How long would you say you spend each month engaged with social media websites? If you answered five and a half hours or more, you're in good company. According to data from The Nielsen Company, "global consumers spent more than five and half hours on social networking sites like Facebook and Twitter in December 2009, an 82% increase from the same time last year when users were spending just over three hours on social networking sites. In addition, the overall traffic to social networking sites has grown over the last three years."
The rest of the data is equally as stunning. Social networks and blogs are now the most popular online category when ranked by average time spent in December 2009, distantly followed by online games and instant messaging.
Twitter is proving to be the dark horse that, while rather far behind the Facebook behemoth, might just catch up enough to give a strong showing. Average time on Twitter increased a jaw-dropping 368% in 2009! Twitter increased its number of unique visitors by 579%, from 2.7 million unique visitors in December 2008 to 18.1 million in December 2009.
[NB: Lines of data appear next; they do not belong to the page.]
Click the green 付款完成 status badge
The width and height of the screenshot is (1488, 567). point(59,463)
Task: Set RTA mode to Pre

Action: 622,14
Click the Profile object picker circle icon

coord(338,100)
Globally, spending time on social networking sites is becoming almost synonymous with spending time on the Internet. However, Nielsen's vision of "global" probably isn't congruent with the average person's definition - it only takes into account data from U.S., U.K., Australia, Brazil, Japan, Switzerland, Germany, France, Spain and Italy. Vast and distinctive demographics of the online world, including all of Africa and virtually all of Asia, are not included in this study.
Even with the caveat of the definition of global, the Nielsen data is backing up a central hypothesis behind YouJustGetMe: when social media aligns with human nature, it is an explosive success.